Roosegarde told Wired.co.uk that the luminescence of the paint made by Heijmans is “almost radioactive,” but their plans do not stop there; “we would like to use [this] outside of cities, in rural areas where there’s no lighting,” he says. The project’s flaw is that, although the glow lasts up to eight hours after charging throughout the day, an inconsistent strip would not be as effective as street lights that use energy. Roosegarde went as far as suggesting an “induction priority lane” that can recharge electric cars as they cross the highway. As far-fetched as it might seem, the idea which could be introduced in the Netherlands is already functioning in France; similar technology is used to power a tram system with no cables in Bordeaux.

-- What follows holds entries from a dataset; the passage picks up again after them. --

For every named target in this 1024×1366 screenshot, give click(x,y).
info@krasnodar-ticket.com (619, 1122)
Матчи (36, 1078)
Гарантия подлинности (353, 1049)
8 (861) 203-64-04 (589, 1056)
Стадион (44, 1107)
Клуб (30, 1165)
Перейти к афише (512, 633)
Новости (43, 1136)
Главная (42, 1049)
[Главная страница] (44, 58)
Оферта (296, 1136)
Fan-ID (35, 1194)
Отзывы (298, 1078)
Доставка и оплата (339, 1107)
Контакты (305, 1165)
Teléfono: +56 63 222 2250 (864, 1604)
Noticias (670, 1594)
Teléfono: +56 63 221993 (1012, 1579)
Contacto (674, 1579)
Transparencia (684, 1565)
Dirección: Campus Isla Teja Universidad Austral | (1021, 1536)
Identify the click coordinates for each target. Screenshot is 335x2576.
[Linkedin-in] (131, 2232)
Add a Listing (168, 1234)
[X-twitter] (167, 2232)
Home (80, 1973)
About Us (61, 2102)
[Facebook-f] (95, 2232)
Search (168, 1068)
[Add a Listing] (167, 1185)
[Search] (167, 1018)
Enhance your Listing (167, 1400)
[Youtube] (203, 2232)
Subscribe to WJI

Roosegarde’s project with the glow-in-the-dark roads is not the only one facing delays because of the government; the artist told Wired.co.uk that he suggested smog-attracting electrostatic fields that would be set up in Beijing, but the bureaucracy has become a big problem. As a result, he is urging all ministers across the world to solve this issue and allow experiments that might find the answer to all sorts of problems. So far, glow-in-the-dark roads have been inaugurated in the Netherlands, but the project has been put on hold because of the lack of further contracts.